In 2007, she became the national and regional host for Canada Live, later also hosting the national music documentary program Inside the Music, until 2012.

==Later career==
Following the end of Brave New Waves, Schmidt returned to McGill university to complete a master's degree in art history and communications.

She joined the MUTEK Montreal festival of electronic music and digital creativity, and programmed 10 editions from 2009 to 2019. As a curator, producer and editor she was again showcasing Canadian performers at the cutting-edge of electronic music; new forms of audiovisual creation; commissioning works, encouraging debuts, and exporting artists around the world through the festival’s international editions.

Beginning in 2017 she spearheaded the festival’s gender and diversity initiatives, creating an international cohort of artists and producing a two-day symposium on diversity in electronic music, resulting in the first ever instance of gender parity at MUTEK in 2018. Noting this achievement, the festival was awarded the Grand Prix du Conseil des arts de Montréal in 2020.

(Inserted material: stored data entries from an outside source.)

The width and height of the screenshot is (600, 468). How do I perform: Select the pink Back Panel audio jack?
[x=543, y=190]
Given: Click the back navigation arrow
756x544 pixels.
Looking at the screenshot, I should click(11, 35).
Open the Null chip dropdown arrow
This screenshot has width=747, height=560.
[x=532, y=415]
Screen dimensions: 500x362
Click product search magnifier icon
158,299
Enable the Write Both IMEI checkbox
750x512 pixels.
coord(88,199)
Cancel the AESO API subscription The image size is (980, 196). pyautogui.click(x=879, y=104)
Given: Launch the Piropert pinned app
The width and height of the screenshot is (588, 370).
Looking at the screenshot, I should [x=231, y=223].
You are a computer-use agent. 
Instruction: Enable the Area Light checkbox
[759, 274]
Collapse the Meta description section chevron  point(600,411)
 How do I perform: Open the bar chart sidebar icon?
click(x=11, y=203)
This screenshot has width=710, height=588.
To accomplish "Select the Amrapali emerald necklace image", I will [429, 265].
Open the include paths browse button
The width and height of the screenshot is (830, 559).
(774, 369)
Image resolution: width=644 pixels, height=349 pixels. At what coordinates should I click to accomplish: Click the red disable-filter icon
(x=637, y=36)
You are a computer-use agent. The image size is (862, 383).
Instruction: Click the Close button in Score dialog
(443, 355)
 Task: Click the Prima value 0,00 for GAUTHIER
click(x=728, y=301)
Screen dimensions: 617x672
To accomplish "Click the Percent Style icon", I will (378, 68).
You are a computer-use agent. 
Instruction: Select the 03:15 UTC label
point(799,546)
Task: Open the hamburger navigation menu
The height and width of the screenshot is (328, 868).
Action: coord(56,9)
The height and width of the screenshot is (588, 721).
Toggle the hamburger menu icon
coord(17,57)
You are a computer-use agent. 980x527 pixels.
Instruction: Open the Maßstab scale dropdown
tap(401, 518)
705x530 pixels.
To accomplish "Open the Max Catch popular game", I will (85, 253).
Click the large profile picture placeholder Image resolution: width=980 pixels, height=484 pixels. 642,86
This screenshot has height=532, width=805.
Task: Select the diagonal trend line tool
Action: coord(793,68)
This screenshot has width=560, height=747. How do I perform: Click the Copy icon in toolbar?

In 2016, as artistic director and lead faculty she developed Convergence: Electronic Music + Visual Arts Residency at the Banff Centre for Arts and Creativity. Mixing disciplines and collaborating across departments, she hired international faculty and adjudicated and created the curriculum for resident sound artists, electronic musicians, digital visual artists, installation and video artists, and evaluated and critiqued their projects, premiering a few at MUTEK the following year.

Joining the British Council in 2019, she worked as an advisor, programmer and mentor for the AMPLIFY Digital Arts Initiative, connecting women artists from across Canada, the Americas and the United Kingdom. She developed capacity building activities, and curriculum, fostered collaborations and helped coordinate international public-facing showcasing opportunities for the more than 100 women who passed through the initiative from 2018 to 2023.

She has hosted podcasts for MUTEK showcasing Canadian talent on Montreal-based web radio N10.as, and producing programs for Shouting Fire, the Burning Man web radio service. She has contributed narration to serial theatrical podcasts, multi-disciplinary art projects and several documentary films, including I Dream of Wires.

Since 2019 she has been working with Envision Management and Production as a digital consultant, project developer, and creative producer across a spectrum of artistic practices including music, audiovisual, dome and installation works; while also co-designing and delivering the ongoing Pathwaves Digital Literacy Incubator for musicians, dedicated to making careers more equitable and possible in the digital era.

Schmidt also serves as vice-president of the board of Montreal 24/24, a non-profit organization that analyzes, animates and provides frameworks for Montreal’s nightlife as a new frontier for innovation.

==Music career==
As part of the burgeoning indie rock scene in Montreal in the early 90s, Schmidt was a singer and bassist with Pest 5000 (1992-2001), a band that also featured Brave New Waves producer Kevin Komoda, Genevieve Heistek, Jon Acensio, and a long line of drummers including Howard Bilerman, Colin Burnett, Andy Vial, and Alexander McSween. They released recordings on Harriet Records, No Life Records and Derivative Records, the latter run by Schmidt and Patrick Hamou.

She founded a subsequent group with Komoda and Lewis Braden, called Nanobot Auxiliary Ballet (2001-2006). Alongside Jeff Waye, manager/owner of the North American component of Ninja Tune Records, the pair started the Ta-Da record label.

Since 2008 she has been an active DJ (often operating as Wheelie Houdini) and sound designer performing at festivals, clubs and galleries, locally, nationally and internationally.